(EXERCISE INPUTS begins)
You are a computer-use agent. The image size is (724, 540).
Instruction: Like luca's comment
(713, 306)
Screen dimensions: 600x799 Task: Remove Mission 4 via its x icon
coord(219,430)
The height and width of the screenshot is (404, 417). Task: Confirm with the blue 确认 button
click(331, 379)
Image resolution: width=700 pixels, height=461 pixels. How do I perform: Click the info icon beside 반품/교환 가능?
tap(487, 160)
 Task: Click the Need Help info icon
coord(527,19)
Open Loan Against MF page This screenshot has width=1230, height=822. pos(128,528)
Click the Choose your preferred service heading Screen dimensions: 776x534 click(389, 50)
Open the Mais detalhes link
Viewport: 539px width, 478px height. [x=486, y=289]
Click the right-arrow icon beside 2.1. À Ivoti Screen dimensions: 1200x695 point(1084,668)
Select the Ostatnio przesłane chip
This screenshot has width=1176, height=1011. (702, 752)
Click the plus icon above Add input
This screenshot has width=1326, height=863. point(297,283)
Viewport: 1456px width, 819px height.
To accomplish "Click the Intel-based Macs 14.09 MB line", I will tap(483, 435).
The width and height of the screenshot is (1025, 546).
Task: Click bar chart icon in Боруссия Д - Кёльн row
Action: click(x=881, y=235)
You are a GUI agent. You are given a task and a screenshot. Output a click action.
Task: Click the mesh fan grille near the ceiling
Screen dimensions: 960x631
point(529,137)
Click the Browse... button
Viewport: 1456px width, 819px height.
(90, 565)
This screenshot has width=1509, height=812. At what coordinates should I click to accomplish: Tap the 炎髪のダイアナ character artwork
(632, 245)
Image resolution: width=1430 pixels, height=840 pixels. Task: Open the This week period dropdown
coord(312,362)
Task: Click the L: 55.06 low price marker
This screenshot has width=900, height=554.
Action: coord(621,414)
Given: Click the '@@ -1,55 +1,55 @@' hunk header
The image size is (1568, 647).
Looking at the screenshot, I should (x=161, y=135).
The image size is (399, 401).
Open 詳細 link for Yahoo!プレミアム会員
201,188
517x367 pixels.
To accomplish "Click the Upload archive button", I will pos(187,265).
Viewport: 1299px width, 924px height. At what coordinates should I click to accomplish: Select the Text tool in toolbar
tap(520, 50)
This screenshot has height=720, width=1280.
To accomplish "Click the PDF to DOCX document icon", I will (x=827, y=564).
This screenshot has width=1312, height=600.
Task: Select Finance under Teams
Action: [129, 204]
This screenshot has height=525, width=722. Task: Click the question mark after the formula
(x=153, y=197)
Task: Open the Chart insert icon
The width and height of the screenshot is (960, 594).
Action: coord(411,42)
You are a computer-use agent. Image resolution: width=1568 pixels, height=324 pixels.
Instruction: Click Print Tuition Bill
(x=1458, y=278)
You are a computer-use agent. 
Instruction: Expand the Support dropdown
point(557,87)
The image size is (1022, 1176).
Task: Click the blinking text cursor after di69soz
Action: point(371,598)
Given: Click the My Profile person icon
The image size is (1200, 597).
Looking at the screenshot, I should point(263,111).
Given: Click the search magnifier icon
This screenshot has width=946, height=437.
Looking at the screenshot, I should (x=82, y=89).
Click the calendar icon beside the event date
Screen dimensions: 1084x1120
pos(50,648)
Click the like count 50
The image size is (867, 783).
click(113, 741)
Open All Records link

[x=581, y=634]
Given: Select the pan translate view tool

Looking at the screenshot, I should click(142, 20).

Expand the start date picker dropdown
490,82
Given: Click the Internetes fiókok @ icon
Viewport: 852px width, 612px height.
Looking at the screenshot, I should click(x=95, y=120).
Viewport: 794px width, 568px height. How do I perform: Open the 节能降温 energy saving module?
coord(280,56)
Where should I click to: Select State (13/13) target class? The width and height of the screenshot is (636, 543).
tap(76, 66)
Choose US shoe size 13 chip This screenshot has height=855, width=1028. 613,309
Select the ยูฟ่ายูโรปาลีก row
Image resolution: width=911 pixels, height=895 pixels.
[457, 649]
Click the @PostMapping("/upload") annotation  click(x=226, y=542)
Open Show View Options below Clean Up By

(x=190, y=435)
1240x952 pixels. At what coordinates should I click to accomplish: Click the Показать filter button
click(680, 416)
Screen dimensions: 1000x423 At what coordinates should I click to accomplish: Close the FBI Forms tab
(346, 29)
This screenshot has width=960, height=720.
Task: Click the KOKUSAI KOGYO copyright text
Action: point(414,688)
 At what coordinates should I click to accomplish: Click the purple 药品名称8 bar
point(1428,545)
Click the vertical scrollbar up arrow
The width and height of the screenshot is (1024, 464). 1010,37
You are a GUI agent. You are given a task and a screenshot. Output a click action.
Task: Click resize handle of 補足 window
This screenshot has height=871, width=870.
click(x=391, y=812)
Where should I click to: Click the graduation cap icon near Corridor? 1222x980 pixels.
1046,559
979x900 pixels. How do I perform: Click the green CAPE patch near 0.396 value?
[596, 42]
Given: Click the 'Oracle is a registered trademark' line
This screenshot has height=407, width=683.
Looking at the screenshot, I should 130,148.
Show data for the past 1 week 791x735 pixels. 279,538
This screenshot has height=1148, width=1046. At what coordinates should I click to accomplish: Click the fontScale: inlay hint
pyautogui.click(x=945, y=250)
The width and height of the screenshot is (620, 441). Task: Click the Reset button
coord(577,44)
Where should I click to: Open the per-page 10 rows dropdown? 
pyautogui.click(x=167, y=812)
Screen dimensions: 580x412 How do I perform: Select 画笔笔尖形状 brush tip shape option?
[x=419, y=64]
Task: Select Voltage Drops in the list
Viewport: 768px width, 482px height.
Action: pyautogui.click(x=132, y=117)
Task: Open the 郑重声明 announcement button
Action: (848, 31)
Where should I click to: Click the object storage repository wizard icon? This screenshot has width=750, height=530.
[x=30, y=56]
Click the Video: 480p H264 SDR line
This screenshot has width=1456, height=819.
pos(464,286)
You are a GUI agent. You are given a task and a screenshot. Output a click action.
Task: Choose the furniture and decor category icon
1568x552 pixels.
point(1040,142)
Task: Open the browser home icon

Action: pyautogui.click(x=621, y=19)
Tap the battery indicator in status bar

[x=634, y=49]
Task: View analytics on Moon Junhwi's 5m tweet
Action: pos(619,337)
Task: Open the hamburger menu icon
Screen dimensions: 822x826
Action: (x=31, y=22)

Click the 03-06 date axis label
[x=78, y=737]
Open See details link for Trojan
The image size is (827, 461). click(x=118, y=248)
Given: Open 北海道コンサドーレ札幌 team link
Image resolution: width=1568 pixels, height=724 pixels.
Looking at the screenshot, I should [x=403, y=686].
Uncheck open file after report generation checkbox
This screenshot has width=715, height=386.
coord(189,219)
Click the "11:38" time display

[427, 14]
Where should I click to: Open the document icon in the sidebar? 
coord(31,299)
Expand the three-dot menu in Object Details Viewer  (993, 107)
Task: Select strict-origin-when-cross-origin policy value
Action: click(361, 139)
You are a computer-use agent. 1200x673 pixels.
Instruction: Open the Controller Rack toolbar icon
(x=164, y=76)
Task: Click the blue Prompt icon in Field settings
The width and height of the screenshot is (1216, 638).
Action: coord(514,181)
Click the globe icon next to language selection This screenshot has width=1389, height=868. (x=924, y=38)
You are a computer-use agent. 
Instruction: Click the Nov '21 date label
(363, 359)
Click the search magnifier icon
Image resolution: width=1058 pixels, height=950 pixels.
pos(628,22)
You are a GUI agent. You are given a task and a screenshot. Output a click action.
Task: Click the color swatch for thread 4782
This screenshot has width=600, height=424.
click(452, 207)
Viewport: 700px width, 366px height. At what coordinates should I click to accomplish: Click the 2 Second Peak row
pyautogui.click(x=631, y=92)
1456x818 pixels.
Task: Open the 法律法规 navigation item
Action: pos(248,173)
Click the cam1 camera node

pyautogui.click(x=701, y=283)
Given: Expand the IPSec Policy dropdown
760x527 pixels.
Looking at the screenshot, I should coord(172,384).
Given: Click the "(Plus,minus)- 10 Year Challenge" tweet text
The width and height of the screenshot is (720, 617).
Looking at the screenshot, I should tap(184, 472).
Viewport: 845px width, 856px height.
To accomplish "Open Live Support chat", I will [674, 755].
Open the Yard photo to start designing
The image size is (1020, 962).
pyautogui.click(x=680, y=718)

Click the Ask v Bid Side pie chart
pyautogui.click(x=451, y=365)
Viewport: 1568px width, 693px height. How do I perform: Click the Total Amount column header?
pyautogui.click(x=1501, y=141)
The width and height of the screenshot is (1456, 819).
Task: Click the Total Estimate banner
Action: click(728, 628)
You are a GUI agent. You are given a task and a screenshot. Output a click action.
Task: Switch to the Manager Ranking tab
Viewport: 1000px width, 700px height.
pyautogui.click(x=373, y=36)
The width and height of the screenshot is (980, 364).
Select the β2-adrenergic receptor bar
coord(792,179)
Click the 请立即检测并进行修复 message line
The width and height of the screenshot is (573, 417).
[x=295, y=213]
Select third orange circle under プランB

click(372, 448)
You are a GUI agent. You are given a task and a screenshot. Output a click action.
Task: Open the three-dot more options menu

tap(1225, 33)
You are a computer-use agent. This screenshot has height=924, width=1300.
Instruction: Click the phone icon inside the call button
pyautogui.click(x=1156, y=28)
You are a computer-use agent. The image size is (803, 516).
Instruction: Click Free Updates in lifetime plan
(EXERCISE INPUTS ends)
EXERCISE PROMPT: The lines to copy are those above that contain the string "Choose".

RESULT OF THIS EXERCISE:
Click the Choose your preferred service heading Screen dimensions: 776x534 click(389, 50)
Choose US shoe size 13 chip This screenshot has height=855, width=1028. 613,309
Task: Choose the furniture and decor category icon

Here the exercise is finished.